Post Author: Bill Pratt
If morality is not grounded by a transcendent standard, a standard that is above all humanity, then it collapses to relativism. This concept is not at all difficult to understand, but relativism retains a negative enough connotation these days that atheists, who deny a transcendent, objective standard of morality, are still squeamish about the word.
Jeffrey Dahmer, the serial killer who gained notoriety for eating his victims, understood the connection between God and morality all too well. Dahmer’s father recounted his son’s moral reasoning in a documentary produced in 1996: “If it all happens naturalistically, what’s the need for a God? Can’t I set my own rules? Who owns me? I own myself.”

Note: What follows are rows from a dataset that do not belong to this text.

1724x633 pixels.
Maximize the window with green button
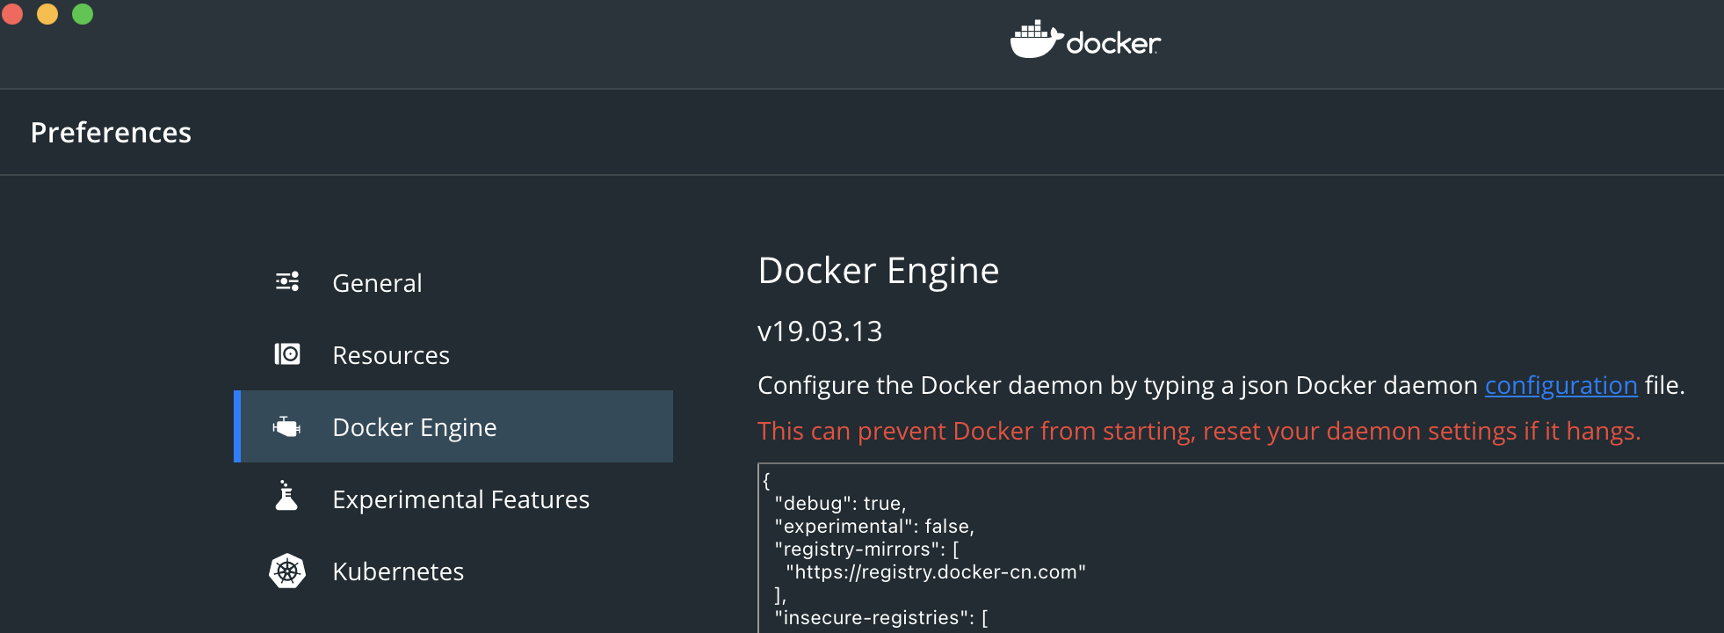click(x=83, y=14)
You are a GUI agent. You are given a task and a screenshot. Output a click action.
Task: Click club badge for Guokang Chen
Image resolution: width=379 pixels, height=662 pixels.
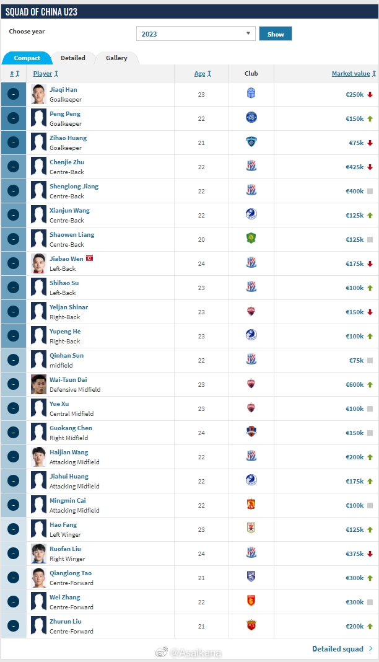[x=251, y=431]
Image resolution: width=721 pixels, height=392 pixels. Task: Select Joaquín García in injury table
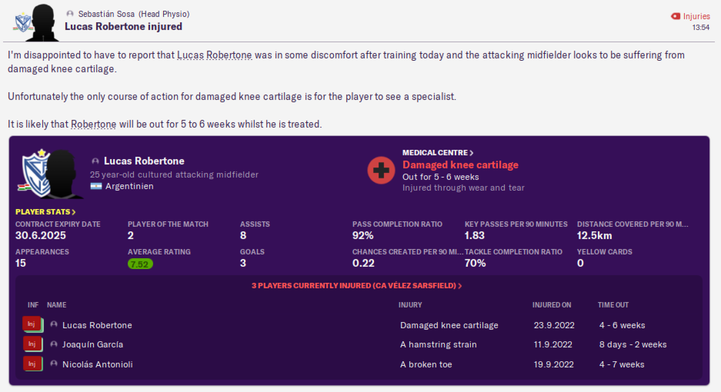[93, 345]
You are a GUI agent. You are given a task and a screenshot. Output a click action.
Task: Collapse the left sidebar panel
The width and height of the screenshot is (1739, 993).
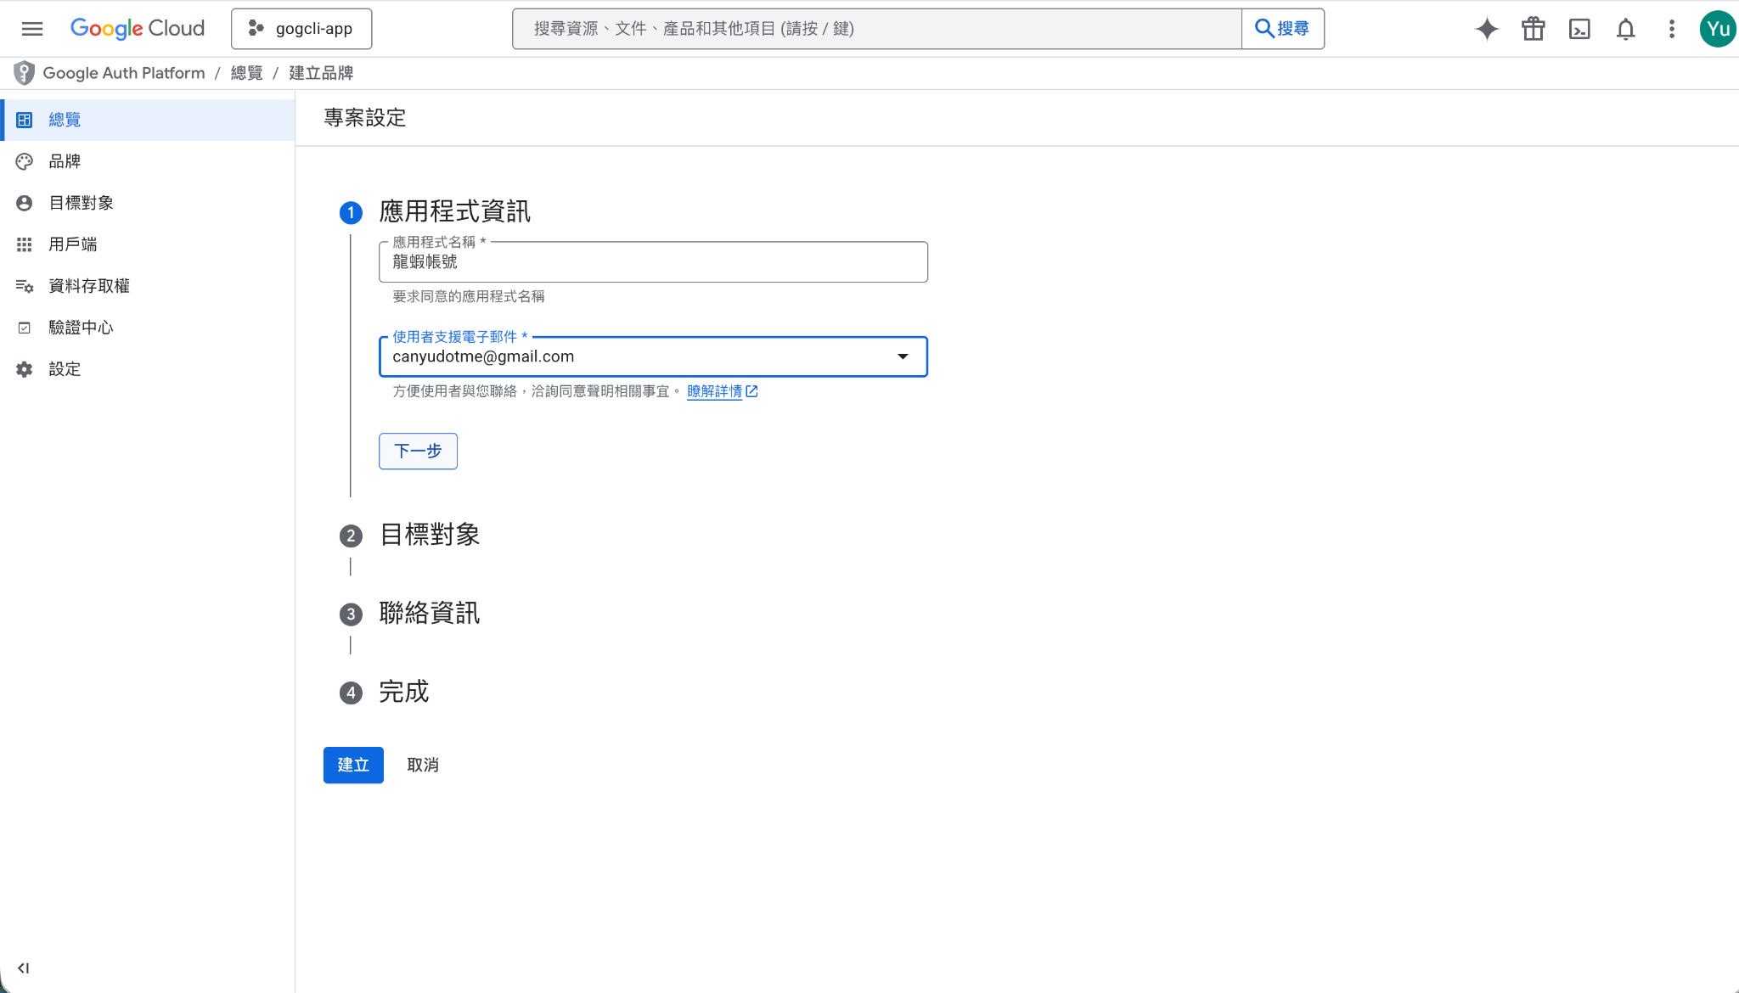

Exactly. If there is no God, you have no accountability to anyone else at all. You own yourself and you can do with yourself whatever you please.
In an interview in 1994, Dahmer himself explained his thinking. He wondered that if there were no God and we all came “from the slime,” then “what’s the point of trying to modify your behavior to keep it within acceptable ranges?”
The fact that we all instinctively cry out at Dahmer’s behavior does nothing to take away from the fact that his reasoning is right on target. He embodied the atheist worldview taken to its logical extremes. You may not like what Dahmer did, but unless you believe in an objective, transcendent moral standard, he didn’t do anything but act unfashionably.